**DATA EXTRACT:**

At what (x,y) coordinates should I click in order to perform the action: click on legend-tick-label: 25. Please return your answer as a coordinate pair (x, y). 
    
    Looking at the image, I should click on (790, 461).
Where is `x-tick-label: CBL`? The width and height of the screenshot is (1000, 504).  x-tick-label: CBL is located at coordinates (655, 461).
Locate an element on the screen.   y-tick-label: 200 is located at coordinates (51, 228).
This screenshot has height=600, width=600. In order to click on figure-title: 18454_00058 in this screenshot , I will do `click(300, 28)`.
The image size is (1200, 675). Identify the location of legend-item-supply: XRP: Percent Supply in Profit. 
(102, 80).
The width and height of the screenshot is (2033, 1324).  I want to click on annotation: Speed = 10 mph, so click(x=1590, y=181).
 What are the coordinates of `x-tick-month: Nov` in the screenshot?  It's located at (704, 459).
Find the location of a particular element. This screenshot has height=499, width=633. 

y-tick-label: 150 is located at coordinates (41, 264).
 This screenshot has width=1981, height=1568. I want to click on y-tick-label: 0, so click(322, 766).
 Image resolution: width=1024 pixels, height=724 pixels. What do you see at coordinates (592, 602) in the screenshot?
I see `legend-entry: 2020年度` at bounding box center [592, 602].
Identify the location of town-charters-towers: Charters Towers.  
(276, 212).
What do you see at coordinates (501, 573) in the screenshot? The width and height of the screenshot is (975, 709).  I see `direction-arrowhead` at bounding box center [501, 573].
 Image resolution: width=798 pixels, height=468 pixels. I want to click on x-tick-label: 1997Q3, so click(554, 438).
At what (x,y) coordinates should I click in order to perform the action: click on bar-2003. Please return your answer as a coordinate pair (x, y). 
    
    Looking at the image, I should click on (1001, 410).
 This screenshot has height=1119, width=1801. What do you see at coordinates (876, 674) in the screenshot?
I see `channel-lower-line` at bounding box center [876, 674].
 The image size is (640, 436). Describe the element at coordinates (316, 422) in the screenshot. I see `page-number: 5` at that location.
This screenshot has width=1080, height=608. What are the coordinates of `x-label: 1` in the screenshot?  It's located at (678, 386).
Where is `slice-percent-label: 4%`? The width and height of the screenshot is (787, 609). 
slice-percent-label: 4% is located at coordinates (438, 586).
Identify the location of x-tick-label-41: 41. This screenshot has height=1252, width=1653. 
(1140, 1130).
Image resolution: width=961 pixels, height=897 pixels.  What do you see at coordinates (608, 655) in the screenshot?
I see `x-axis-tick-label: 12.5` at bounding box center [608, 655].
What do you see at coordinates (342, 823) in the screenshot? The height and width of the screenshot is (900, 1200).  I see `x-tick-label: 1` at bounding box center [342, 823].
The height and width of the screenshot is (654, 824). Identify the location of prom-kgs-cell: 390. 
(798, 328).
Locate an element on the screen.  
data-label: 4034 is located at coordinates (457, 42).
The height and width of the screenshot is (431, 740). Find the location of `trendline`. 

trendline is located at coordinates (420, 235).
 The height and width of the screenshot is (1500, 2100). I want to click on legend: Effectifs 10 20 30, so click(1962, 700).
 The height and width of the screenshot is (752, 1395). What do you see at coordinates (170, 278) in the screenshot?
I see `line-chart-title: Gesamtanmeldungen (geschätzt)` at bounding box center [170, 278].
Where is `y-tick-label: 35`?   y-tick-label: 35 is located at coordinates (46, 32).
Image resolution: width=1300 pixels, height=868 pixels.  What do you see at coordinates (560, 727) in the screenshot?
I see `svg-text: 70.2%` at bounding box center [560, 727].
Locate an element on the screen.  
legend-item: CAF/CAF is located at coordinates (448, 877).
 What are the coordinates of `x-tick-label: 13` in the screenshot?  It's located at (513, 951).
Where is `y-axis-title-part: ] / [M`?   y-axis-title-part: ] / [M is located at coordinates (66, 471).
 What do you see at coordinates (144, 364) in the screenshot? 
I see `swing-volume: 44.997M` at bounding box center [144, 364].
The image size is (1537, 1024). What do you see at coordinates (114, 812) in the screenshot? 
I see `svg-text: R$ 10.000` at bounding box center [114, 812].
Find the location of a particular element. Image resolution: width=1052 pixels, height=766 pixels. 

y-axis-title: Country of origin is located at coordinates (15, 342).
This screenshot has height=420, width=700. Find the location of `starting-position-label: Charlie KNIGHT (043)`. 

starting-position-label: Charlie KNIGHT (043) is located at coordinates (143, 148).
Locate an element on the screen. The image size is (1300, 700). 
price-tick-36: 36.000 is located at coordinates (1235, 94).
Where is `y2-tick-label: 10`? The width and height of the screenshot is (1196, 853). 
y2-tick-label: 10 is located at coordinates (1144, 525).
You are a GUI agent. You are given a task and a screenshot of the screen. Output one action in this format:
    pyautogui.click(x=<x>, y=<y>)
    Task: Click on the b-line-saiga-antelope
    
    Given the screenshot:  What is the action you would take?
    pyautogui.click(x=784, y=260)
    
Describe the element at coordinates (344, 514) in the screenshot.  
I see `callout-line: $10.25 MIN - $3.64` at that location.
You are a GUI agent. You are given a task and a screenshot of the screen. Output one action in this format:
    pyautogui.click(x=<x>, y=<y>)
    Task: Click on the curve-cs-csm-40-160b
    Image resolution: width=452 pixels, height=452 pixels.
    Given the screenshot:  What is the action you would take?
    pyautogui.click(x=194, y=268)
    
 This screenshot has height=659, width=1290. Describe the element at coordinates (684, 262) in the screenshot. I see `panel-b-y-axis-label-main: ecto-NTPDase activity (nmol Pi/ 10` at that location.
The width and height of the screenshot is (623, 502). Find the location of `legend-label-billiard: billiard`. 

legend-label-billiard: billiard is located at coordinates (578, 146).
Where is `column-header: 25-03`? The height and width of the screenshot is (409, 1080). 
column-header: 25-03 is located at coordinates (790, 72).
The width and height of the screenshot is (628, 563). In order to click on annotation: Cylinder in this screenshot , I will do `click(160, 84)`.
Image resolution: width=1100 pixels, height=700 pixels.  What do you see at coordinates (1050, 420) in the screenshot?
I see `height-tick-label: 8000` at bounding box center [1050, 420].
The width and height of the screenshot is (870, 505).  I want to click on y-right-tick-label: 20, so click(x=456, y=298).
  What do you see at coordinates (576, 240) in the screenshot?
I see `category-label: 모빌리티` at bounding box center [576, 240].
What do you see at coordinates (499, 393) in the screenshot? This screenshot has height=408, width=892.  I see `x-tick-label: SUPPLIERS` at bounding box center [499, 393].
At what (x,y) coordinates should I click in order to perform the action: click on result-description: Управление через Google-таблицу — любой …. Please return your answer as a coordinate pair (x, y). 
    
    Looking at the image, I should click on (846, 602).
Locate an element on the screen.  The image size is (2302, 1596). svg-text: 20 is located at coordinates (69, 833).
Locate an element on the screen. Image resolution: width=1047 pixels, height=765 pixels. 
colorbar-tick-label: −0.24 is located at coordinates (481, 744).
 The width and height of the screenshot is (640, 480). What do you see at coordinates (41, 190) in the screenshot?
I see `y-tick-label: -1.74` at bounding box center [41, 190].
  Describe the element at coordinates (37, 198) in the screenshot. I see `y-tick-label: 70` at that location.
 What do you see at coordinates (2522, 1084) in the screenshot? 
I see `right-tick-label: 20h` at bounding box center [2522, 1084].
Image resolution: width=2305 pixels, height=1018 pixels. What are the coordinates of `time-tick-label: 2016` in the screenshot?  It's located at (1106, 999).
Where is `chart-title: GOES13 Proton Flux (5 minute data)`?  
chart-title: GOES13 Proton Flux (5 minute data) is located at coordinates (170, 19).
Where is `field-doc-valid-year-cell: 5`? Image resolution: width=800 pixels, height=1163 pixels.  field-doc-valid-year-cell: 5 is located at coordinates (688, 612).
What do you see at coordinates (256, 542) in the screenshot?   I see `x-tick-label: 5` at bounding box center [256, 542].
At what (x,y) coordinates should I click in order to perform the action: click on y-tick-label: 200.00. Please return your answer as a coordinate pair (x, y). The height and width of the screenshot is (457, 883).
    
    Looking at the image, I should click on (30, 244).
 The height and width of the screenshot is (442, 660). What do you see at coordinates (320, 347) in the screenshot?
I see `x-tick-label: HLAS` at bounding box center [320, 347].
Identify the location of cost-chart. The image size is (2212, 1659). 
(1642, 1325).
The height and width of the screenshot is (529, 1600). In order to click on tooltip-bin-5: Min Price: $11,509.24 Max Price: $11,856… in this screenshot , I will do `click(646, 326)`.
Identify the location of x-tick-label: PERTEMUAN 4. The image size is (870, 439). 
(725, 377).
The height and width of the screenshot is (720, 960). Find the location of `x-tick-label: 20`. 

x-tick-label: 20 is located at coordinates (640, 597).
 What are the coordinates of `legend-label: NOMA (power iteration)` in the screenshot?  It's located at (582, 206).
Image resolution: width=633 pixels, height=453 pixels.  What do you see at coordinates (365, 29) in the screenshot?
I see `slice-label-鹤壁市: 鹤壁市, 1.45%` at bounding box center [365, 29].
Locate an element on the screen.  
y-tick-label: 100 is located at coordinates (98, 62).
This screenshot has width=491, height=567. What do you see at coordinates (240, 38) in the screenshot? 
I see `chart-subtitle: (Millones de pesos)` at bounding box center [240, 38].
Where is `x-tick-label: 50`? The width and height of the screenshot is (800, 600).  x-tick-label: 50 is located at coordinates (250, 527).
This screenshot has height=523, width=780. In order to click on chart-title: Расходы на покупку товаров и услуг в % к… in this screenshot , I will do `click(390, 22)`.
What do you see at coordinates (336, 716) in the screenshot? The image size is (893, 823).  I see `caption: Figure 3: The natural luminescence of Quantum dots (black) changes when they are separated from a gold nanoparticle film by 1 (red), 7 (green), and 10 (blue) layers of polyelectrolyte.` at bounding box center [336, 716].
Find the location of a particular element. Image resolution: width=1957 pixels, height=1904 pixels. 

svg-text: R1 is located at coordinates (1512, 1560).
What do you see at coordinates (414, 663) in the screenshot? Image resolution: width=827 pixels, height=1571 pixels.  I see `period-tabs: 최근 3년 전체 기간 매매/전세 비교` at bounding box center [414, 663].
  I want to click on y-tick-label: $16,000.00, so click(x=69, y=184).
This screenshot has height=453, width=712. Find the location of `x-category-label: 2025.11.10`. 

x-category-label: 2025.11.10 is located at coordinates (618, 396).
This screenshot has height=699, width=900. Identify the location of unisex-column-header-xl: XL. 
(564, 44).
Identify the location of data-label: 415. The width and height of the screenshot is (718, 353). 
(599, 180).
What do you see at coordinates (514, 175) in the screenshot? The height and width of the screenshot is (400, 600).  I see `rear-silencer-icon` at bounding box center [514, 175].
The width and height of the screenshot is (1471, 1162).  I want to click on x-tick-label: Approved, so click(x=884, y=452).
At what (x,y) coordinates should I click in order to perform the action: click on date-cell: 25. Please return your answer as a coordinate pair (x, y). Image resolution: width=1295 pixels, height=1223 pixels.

**THE PROBLEM:**
Arrange the lines as a JSON list of strings, one string per line and without blank lines. Begin at the start of the records and stop after the line that contains "at (704, 459).".

**SOLUTION TO THIS TASK:**
[
  "At what (x,y) coordinates should I click in order to perform the action: click on legend-tick-label: 25. Please return your answer as a coordinate pair (x, y). ",
  "    Looking at the image, I should click on (790, 461).",
  "Where is `x-tick-label: CBL`? The width and height of the screenshot is (1000, 504).  x-tick-label: CBL is located at coordinates (655, 461).",
  "Locate an element on the screen.   y-tick-label: 200 is located at coordinates (51, 228).",
  "This screenshot has height=600, width=600. In order to click on figure-title: 18454_00058 in this screenshot , I will do `click(300, 28)`.",
  "The image size is (1200, 675). Identify the location of legend-item-supply: XRP: Percent Supply in Profit. ",
  "(102, 80).",
  "The width and height of the screenshot is (2033, 1324).  I want to click on annotation: Speed = 10 mph, so click(x=1590, y=181).",
  " What are the coordinates of `x-tick-month: Nov` in the screenshot?  It's located at (704, 459)."
]